Mais pourquoi prendre rendez-vous avec Sa Majesté s’avère si difficile ? « Simplement, parce que le roi des Ashanti est loin d’être une personnalité lambda ». En réalité, il est le centre du pouvoir. C’est la personnalité la plus influente qui incarne la puissance du royaume.
Cette puissance, c’est avant tout, une organisation politique qui s’appuie sur une confédération qui, à son tour, prend appui sur des provinces et des districts caractérisés par leur autonomie. En plus, l’Asantehene (le roi) a, à sa disposition, une armée constituée d’hommes émanant des différentes provinces. « C’était une armée robuste et puissante », fait savoir le journaliste.
Ce qui fait que, du début du XVIIe siècle, naissance du royaume, jusqu’aujourd’hui (soit plus de 300 ans), ce sont seize rois qui se sont succédé sur le trône. Ce trône, il faut le noter, se trouve symbolisé par un tabouret royal.

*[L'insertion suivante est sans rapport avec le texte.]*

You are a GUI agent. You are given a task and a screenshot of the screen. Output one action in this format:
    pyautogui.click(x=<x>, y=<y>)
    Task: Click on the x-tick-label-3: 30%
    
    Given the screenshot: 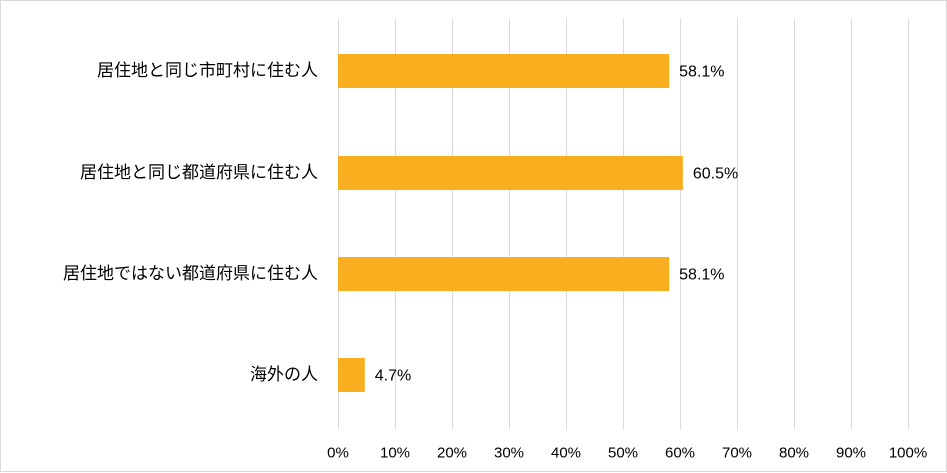 What is the action you would take?
    pyautogui.click(x=509, y=454)
    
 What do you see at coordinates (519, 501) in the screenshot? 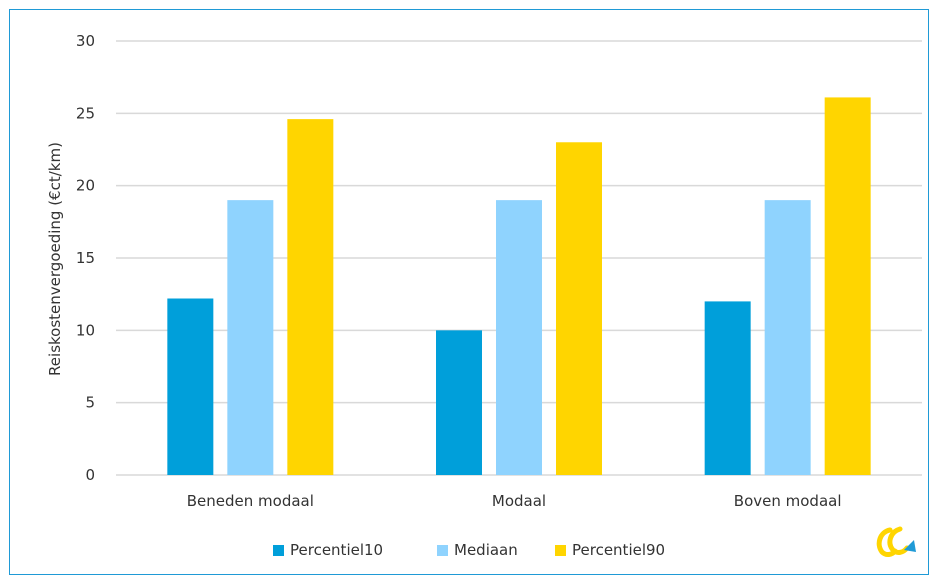
I see `x-category-label: Modaal` at bounding box center [519, 501].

Le roi Osei Tutu I a été la première tête couronnée à s’asseoir sur le trône. C’est lui qui a donné l’âme, la force et la puissance qui font la renommée qui dépasse les frontières du Ghana. De sorte que depuis 1999, à la suite du règne de quinze rois, c’est Osei Tutu II qui règne sur le trône. L’année dernière, l’actuel roi des Ashanti avait célébré son jubilé d’argent (25 ans), en présence de hauts dignitaires de pays africains.
Par ailleurs, il ne faut pas passer sous silence le rôle important qu’occupe la reine mère (Asantehemaa), aux côtés du roi. Entre autres, assurer la « légitimité des membres de la lignée royale ». Vraisemblablement, elle reste la deuxième personnalité du royaume.